Exercise requirements: Everything in the listing below must be set down again exactly.
_ _ _ _
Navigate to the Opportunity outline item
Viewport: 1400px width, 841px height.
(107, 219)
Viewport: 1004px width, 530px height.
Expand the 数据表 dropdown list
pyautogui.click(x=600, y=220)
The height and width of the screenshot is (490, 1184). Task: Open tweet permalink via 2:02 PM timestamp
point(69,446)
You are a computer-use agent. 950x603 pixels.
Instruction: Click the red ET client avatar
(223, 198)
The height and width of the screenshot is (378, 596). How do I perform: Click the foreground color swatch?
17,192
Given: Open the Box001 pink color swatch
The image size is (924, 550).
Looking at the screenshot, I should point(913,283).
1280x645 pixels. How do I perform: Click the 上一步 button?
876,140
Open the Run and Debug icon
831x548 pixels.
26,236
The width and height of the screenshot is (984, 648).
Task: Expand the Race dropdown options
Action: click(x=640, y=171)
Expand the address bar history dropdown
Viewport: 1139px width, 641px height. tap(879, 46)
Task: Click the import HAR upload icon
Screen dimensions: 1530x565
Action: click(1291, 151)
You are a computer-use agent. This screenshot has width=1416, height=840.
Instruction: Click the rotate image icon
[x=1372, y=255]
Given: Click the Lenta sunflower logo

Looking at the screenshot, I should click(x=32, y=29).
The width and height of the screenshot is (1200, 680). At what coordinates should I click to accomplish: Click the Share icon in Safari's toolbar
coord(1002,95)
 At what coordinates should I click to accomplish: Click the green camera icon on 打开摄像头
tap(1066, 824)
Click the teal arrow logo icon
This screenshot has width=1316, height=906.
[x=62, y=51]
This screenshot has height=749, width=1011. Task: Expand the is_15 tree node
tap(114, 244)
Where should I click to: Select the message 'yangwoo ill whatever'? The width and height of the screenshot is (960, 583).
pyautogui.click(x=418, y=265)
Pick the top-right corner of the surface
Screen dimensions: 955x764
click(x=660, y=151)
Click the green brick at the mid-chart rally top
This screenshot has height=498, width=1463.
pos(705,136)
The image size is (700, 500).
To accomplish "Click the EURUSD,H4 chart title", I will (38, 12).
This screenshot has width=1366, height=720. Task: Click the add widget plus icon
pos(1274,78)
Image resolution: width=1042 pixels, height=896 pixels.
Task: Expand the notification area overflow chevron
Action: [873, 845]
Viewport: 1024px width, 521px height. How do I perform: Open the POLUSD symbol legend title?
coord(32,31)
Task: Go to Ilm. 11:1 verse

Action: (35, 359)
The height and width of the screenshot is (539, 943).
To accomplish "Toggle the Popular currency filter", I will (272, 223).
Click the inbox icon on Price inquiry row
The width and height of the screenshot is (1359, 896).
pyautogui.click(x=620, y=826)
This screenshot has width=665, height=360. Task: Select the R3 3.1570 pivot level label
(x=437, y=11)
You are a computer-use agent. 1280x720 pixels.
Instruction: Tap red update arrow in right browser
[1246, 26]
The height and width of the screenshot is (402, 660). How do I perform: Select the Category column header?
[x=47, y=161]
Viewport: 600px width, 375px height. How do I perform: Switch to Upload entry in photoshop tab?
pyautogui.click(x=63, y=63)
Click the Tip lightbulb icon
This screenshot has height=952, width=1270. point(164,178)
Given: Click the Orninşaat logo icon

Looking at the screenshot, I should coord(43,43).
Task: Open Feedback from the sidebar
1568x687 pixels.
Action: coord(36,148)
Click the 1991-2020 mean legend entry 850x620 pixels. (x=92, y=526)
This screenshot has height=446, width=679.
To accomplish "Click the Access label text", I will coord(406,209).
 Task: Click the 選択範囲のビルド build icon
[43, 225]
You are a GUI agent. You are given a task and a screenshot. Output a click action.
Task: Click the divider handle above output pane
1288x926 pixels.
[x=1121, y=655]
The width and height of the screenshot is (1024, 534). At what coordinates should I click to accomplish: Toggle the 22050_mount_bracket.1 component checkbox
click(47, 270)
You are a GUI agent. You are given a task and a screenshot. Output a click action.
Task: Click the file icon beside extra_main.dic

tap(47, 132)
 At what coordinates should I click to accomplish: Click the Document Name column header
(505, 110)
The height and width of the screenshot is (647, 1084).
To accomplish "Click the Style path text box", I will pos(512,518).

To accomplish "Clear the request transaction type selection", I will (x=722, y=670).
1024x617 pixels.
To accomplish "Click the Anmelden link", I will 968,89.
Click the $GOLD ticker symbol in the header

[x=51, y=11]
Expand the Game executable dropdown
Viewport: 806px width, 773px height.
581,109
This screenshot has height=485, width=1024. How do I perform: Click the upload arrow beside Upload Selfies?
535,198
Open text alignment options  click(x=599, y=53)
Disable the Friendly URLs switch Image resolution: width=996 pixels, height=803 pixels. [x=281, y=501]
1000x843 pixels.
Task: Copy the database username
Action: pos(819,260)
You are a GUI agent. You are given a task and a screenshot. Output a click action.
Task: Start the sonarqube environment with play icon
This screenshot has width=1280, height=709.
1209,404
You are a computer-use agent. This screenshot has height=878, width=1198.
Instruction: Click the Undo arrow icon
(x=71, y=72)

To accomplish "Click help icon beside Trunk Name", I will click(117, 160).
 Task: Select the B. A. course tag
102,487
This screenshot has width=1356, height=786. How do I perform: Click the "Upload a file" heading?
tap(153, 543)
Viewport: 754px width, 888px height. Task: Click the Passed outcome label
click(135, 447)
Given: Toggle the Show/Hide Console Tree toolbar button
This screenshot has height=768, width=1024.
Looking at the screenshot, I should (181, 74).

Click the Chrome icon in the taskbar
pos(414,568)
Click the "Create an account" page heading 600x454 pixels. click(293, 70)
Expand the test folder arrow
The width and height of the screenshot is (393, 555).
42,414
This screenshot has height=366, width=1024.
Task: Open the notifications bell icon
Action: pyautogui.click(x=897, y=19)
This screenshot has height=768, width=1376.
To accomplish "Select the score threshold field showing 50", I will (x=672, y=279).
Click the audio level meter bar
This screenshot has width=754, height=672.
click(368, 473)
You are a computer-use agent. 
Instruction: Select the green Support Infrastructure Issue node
_ _ _ _
Answer below:
Navigate to the Opportunity outline item
Viewport: 1400px width, 841px height.
(107, 219)
Viewport: 1004px width, 530px height.
Expand the 数据表 dropdown list
pyautogui.click(x=600, y=220)
The height and width of the screenshot is (490, 1184). Task: Open tweet permalink via 2:02 PM timestamp
point(69,446)
You are a computer-use agent. 950x603 pixels.
Instruction: Click the red ET client avatar
(223, 198)
The height and width of the screenshot is (378, 596). How do I perform: Click the foreground color swatch?
17,192
Given: Open the Box001 pink color swatch
The image size is (924, 550).
Looking at the screenshot, I should point(913,283).
1280x645 pixels. How do I perform: Click the 上一步 button?
876,140
Open the Run and Debug icon
831x548 pixels.
26,236
The width and height of the screenshot is (984, 648).
Task: Expand the Race dropdown options
Action: click(x=640, y=171)
Expand the address bar history dropdown
Viewport: 1139px width, 641px height. tap(879, 46)
Task: Click the import HAR upload icon
Screen dimensions: 1530x565
Action: click(1291, 151)
You are a computer-use agent. This screenshot has width=1416, height=840.
Instruction: Click the rotate image icon
[x=1372, y=255]
Given: Click the Lenta sunflower logo

Looking at the screenshot, I should click(x=32, y=29).
The width and height of the screenshot is (1200, 680). At what coordinates should I click to accomplish: Click the Share icon in Safari's toolbar
coord(1002,95)
 At what coordinates should I click to accomplish: Click the green camera icon on 打开摄像头
tap(1066, 824)
Click the teal arrow logo icon
This screenshot has width=1316, height=906.
[x=62, y=51]
This screenshot has height=749, width=1011. Task: Expand the is_15 tree node
tap(114, 244)
Where should I click to: Select the message 'yangwoo ill whatever'? The width and height of the screenshot is (960, 583).
pyautogui.click(x=418, y=265)
Pick the top-right corner of the surface
Screen dimensions: 955x764
click(x=660, y=151)
Click the green brick at the mid-chart rally top
This screenshot has height=498, width=1463.
pos(705,136)
The image size is (700, 500).
To accomplish "Click the EURUSD,H4 chart title", I will (38, 12).
This screenshot has width=1366, height=720. Task: Click the add widget plus icon
pos(1274,78)
Image resolution: width=1042 pixels, height=896 pixels.
Task: Expand the notification area overflow chevron
Action: [873, 845]
Viewport: 1024px width, 521px height. How do I perform: Open the POLUSD symbol legend title?
coord(32,31)
Task: Go to Ilm. 11:1 verse

Action: (35, 359)
The height and width of the screenshot is (539, 943).
To accomplish "Toggle the Popular currency filter", I will (272, 223).
Click the inbox icon on Price inquiry row
The width and height of the screenshot is (1359, 896).
pyautogui.click(x=620, y=826)
This screenshot has width=665, height=360. Task: Select the R3 3.1570 pivot level label
(x=437, y=11)
You are a computer-use agent. 1280x720 pixels.
Instruction: Tap red update arrow in right browser
[1246, 26]
The height and width of the screenshot is (402, 660). How do I perform: Select the Category column header?
[x=47, y=161]
Viewport: 600px width, 375px height. How do I perform: Switch to Upload entry in photoshop tab?
pyautogui.click(x=63, y=63)
Click the Tip lightbulb icon
This screenshot has height=952, width=1270. point(164,178)
Given: Click the Orninşaat logo icon

Looking at the screenshot, I should coord(43,43).
Task: Open Feedback from the sidebar
1568x687 pixels.
Action: coord(36,148)
Click the 1991-2020 mean legend entry 850x620 pixels. (x=92, y=526)
This screenshot has height=446, width=679.
To accomplish "Click the Access label text", I will coord(406,209).
 Task: Click the 選択範囲のビルド build icon
[43, 225]
You are a GUI agent. You are given a task and a screenshot. Output a click action.
Task: Click the divider handle above output pane
1288x926 pixels.
[x=1121, y=655]
The width and height of the screenshot is (1024, 534). At what coordinates should I click to accomplish: Toggle the 22050_mount_bracket.1 component checkbox
click(47, 270)
You are a GUI agent. You are given a task and a screenshot. Output a click action.
Task: Click the file icon beside extra_main.dic

tap(47, 132)
 At what coordinates should I click to accomplish: Click the Document Name column header
(505, 110)
The height and width of the screenshot is (647, 1084).
To accomplish "Click the Style path text box", I will pos(512,518).

To accomplish "Clear the request transaction type selection", I will (x=722, y=670).
1024x617 pixels.
To accomplish "Click the Anmelden link", I will 968,89.
Click the $GOLD ticker symbol in the header

[x=51, y=11]
Expand the Game executable dropdown
Viewport: 806px width, 773px height.
581,109
This screenshot has height=485, width=1024. How do I perform: Click the upload arrow beside Upload Selfies?
535,198
Open text alignment options  click(x=599, y=53)
Disable the Friendly URLs switch Image resolution: width=996 pixels, height=803 pixels. [x=281, y=501]
1000x843 pixels.
Task: Copy the database username
Action: pos(819,260)
You are a GUI agent. You are given a task and a screenshot. Output a click action.
Task: Start the sonarqube environment with play icon
This screenshot has width=1280, height=709.
1209,404
You are a computer-use agent. This screenshot has height=878, width=1198.
Instruction: Click the Undo arrow icon
(x=71, y=72)

To accomplish "Click help icon beside Trunk Name", I will click(117, 160).
 Task: Select the B. A. course tag
102,487
This screenshot has width=1356, height=786. How do I perform: Click the "Upload a file" heading?
tap(153, 543)
Viewport: 754px width, 888px height. Task: Click the Passed outcome label
click(135, 447)
Given: Toggle the Show/Hide Console Tree toolbar button
This screenshot has height=768, width=1024.
Looking at the screenshot, I should (181, 74).

Click the Chrome icon in the taskbar
pos(414,568)
Click the "Create an account" page heading 600x454 pixels. click(293, 70)
Expand the test folder arrow
The width and height of the screenshot is (393, 555).
42,414
This screenshot has height=366, width=1024.
Task: Open the notifications bell icon
Action: pyautogui.click(x=897, y=19)
This screenshot has height=768, width=1376.
To accomplish "Select the score threshold field showing 50", I will (x=672, y=279).
Click the audio level meter bar
This screenshot has width=754, height=672.
click(368, 473)
You are a computer-use agent. 
Instruction: Select the green Support Infrastructure Issue node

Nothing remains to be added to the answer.